Monica was back in the basement.

She knew she was dreaming. Some part of her knew it the way you knew things in dreams, dimly, the knowledge sitting just out of reach while the dream pulled you under anyway. The concrete floor was cold beneath her. The ropes were back on her wrists. The darkness pressed down from all sides.

Then she saw her father.

He was standing in the center of the room the way he had stood when he came down those stairs. Shirt untucked. Hair uncombed. The face she had memorized at the table in the morgue, younger somehow and tired and trying. He was looking at her and he was saying something she could not hear.

She tried to move toward him. Her legs would not work.

Margaret stepped between them.

She was smiling. Not the controlled, practiced smile Monica had watched her use in that basement when she thought she had the upper hand. A different smile. Wide and wrong, the smile of someone who had stopped caring what they looked like. She had the gun in her hand and she was pointing it at Monica’s father and laughing, and the laugh bounced off the concrete walls and multiplied until the whole basement was full of it.

Monica screamed at her to stop.

No sound came out.

She watched the gun go off. Watched her father fall. She screamed again and nothing came out and she tried to run to him and her legs were still not working and she was not getting any closer no matter how hard she moved.

Then Margaret turned.

She turned and she looked at Monica and she raised the gun and she walked toward her, still smiling, still laughing, and Monica could not move and could not make a sound and could not do anything except watch her come.

Margaret’s hand closed around her throat.

Monica felt the cold of it. Felt herself being pushed down, the floor rising to meet her back, felt pressure closing over her face and water suddenly filling her mouth, water filling her lungs, and she could not breathe, could not get air, could not find the surface, and Margaret was above her laughing and the gun was pointing down at her and the water was everywhere and she could not-

Monica’s own scream woke her.

She sat bolt upright in the bed, gasping, her hands flying to her throat before she was fully conscious, pressing against the skin there to check it was clear. Her heart was crashing so hard she could feel it in her teeth. Sweat had soaked through the back of her pajamas. The room was dark and she did not immediately know where she was.

Then her eyes found the lamp on the nightstand. The familiar shape of the wardrobe. The curtains that let in the faint orange light from the garden lamps outside.

Her room. Riverside Manor. She was home.

She was still breathing hard, her hands still at her throat, when the door burst open.

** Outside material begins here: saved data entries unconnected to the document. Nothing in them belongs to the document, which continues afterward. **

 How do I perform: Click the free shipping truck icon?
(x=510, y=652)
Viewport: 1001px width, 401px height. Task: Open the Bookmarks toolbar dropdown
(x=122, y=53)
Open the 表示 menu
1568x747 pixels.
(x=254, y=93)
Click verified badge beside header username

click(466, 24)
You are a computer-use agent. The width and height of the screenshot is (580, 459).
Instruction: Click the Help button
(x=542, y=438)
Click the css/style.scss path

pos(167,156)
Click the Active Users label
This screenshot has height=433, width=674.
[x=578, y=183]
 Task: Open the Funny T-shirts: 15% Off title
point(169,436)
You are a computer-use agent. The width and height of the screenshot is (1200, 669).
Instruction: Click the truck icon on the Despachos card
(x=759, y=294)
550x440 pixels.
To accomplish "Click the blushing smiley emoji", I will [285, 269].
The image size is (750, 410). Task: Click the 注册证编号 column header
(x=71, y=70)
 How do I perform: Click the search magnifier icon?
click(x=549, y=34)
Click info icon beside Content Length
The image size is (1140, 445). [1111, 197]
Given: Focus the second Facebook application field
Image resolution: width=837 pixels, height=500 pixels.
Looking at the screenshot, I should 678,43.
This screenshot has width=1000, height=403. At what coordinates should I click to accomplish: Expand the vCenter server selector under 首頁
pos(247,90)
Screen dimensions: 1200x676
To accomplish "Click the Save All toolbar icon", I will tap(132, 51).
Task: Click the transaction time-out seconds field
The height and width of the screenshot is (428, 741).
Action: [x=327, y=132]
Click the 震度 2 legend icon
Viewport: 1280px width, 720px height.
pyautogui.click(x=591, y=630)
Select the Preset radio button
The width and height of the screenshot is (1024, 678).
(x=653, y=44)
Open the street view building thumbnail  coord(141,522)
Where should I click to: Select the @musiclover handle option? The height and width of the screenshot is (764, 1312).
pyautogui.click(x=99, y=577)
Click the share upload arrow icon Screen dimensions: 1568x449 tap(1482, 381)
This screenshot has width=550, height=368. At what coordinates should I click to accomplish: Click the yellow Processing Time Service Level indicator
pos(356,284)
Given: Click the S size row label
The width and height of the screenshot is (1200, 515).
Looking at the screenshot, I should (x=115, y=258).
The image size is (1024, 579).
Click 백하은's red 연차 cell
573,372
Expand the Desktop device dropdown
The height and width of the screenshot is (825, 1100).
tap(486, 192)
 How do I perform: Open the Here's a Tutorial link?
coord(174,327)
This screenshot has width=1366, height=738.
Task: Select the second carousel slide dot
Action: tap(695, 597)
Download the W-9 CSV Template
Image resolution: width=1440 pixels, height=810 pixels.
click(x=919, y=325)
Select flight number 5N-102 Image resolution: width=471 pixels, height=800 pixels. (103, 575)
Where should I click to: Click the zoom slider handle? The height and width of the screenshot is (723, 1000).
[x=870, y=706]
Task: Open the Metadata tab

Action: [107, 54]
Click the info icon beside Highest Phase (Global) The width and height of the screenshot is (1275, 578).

Lucia came through first, already moving toward the bed, already reaching for Monica before she had fully crossed the room. Alexander was right behind her, his hand going immediately to the light switch, flooding the room with warm light, his eyes scanning every corner of the space the way they did now when something startled them in the night.

Lucia sat on the bed and pulled Monica in and Monica let herself be pulled.

“I’ve got you.” Lucia’s arms around her we

sent. “I’ve got you. You’re in your room. You’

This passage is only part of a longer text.